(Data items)
%%
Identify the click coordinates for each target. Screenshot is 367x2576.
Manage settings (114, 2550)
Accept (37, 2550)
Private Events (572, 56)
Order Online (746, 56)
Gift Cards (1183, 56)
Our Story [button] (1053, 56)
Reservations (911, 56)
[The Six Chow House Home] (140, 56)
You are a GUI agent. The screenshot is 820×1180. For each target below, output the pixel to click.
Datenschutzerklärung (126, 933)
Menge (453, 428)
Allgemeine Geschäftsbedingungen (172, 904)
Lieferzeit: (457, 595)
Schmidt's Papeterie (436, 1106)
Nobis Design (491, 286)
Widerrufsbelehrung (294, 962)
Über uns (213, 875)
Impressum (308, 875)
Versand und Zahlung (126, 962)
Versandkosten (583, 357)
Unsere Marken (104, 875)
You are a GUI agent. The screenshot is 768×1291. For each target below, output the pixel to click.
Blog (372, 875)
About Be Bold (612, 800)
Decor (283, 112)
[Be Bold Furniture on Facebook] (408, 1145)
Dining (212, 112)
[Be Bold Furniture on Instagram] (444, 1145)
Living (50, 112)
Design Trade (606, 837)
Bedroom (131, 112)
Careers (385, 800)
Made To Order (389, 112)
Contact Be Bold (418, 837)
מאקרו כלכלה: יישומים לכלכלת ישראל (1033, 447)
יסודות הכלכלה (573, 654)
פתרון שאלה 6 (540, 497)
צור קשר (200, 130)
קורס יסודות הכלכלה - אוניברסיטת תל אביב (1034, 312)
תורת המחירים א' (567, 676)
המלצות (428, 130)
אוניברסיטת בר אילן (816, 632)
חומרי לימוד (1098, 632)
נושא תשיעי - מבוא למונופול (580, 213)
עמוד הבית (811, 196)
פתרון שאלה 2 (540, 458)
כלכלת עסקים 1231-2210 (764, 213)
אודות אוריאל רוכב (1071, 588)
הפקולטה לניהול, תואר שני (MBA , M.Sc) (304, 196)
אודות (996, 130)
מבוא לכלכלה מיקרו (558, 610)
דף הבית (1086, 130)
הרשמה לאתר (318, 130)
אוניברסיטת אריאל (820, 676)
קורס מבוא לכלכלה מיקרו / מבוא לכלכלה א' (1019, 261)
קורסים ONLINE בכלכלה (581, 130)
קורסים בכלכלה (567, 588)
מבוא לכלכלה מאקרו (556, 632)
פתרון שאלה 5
%%
Reproduce exactly the line bearing "Bedroom (131, 112)" and all the lines that come after it in the records above; add nothing.

Bedroom (131, 112)
Careers (385, 800)
Made To Order (389, 112)
Contact Be Bold (418, 837)
מאקרו כלכלה: יישומים לכלכלת ישראל (1033, 447)
יסודות הכלכלה (573, 654)
פתרון שאלה 6 (540, 497)
צור קשר (200, 130)
קורס יסודות הכלכלה - אוניברסיטת תל אביב (1034, 312)
תורת המחירים א' (567, 676)
המלצות (428, 130)
אוניברסיטת בר אילן (816, 632)
חומרי לימוד (1098, 632)
נושא תשיעי - מבוא למונופול (580, 213)
עמוד הבית (811, 196)
פתרון שאלה 2 (540, 458)
כלכלת עסקים 1231-2210 (764, 213)
אודות אוריאל רוכב (1071, 588)
הפקולטה לניהול, תואר שני (MBA , M.Sc) (304, 196)
אודות (996, 130)
מבוא לכלכלה מיקרו (558, 610)
דף הבית (1086, 130)
הרשמה לאתר (318, 130)
אוניברסיטת אריאל (820, 676)
קורס מבוא לכלכלה מיקרו / מבוא לכלכלה א' (1019, 261)
קורסים ONLINE בכלכלה (581, 130)
קורסים בכלכלה (567, 588)
מבוא לכלכלה מאקרו (556, 632)
פתרון שאלה 5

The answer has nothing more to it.